Strong M6.1 earthquake hits near Bristol Island volcano, South Sandwich Islands

Strong M6.1 earthquake hits near Bristol Island volcano, South Sandwich Islands

A strong earthquake registered by the USGS as M6.1 hit near Bristol Island, South Sandwich Islands, Southern Atlantic Ocean at 06:51 UTC on January 20, 2020. The agency reported at depth of 91.3 km (56.7 miles). EMSC registered it as M6.1 at a depth of 115 km (71.4 miles). The last known eruption of this volcano took place in 2016. This was the first sign of activity since 1956.

The epicenter was located 28 km (17 miles) S of Bristol Island and 57 km (35 miles) E of Cook Island, South Sandwich Islands.

There are no people living within 100 km (62 miles).

Bristol Island is a very active volcano, but also one of the least known volcanoes because of its remote location.

The size of the island is 9 x 19 km (5.6 x 11.8 miles). Largely glacier-covered, it contains a horseshoe-shaped ridge at the interior extending northward from the highest peak, 1100-m-high (3 610 feet) Mount Darnley.

A steep-sided flank cone or lava dome, Havfruen Peak, is located on the east side, and a young crater and fissure are on the west flank. Three large sea stacks lying off Turmoil Point at the western tip of the island may be remnants of an older now-eroded volcanic center. 

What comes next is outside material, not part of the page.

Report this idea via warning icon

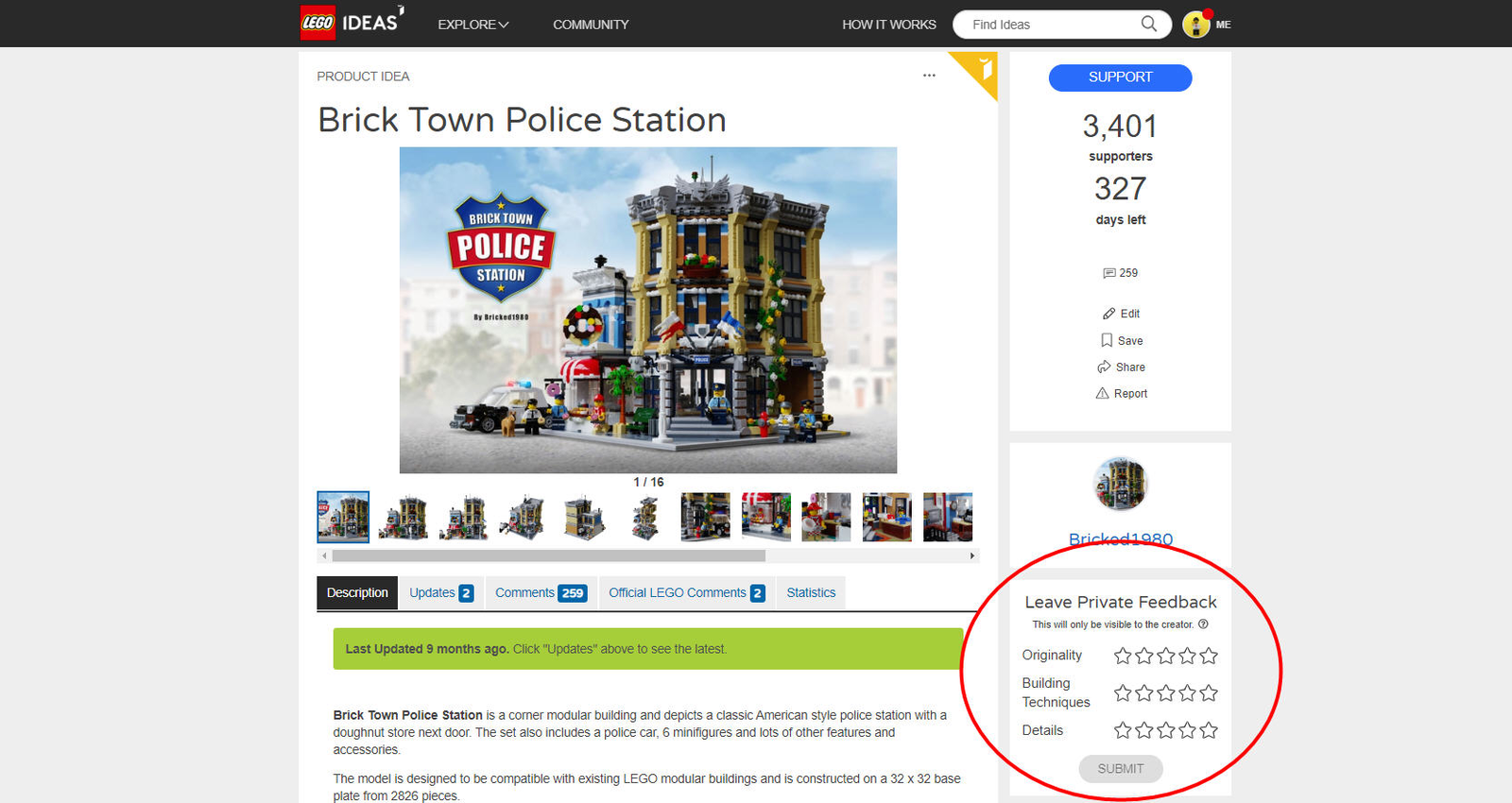(x=1102, y=393)
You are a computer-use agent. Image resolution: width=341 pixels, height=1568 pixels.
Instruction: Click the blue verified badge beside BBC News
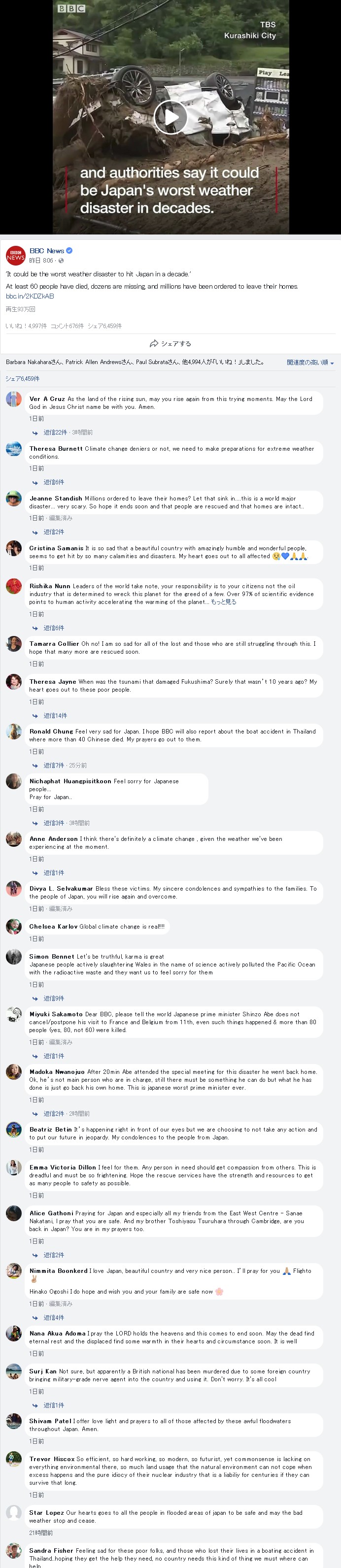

Historic eruptions occurred in 1823 (VEI 2), the 1930s (VEI 2), and the 1950s (VEI 3).

A new eruption was reported from Mount Sourabaya, a cone near the center of the island, beginning at the end of April 2016. It produced ash plumes and strong thermal anomalies most likely generated by lava flows until the end of July 2016 (VEI 1).

It was the first sign of activity since 1956. Take a look at we recorded using Landsat-8 satellite imagery:

Bristol Island volcano erupting on April 24, 2016. Image credit: USGS LANDSAT-8/OLI

Bristol Island volcano erupting on May 1, 2016. Image credit: USGS LANDSAT-8/OLI

Bristol Island volcano erupting on May 1, 2016. Image credit: USGS LANDSAT-8/OLI

The 1956 eruption, originated from the west-flank crater, and deposited cinder over the icecap. The extensive icecap and the difficulty of landing make it the least explored of the South Sandwich Islands.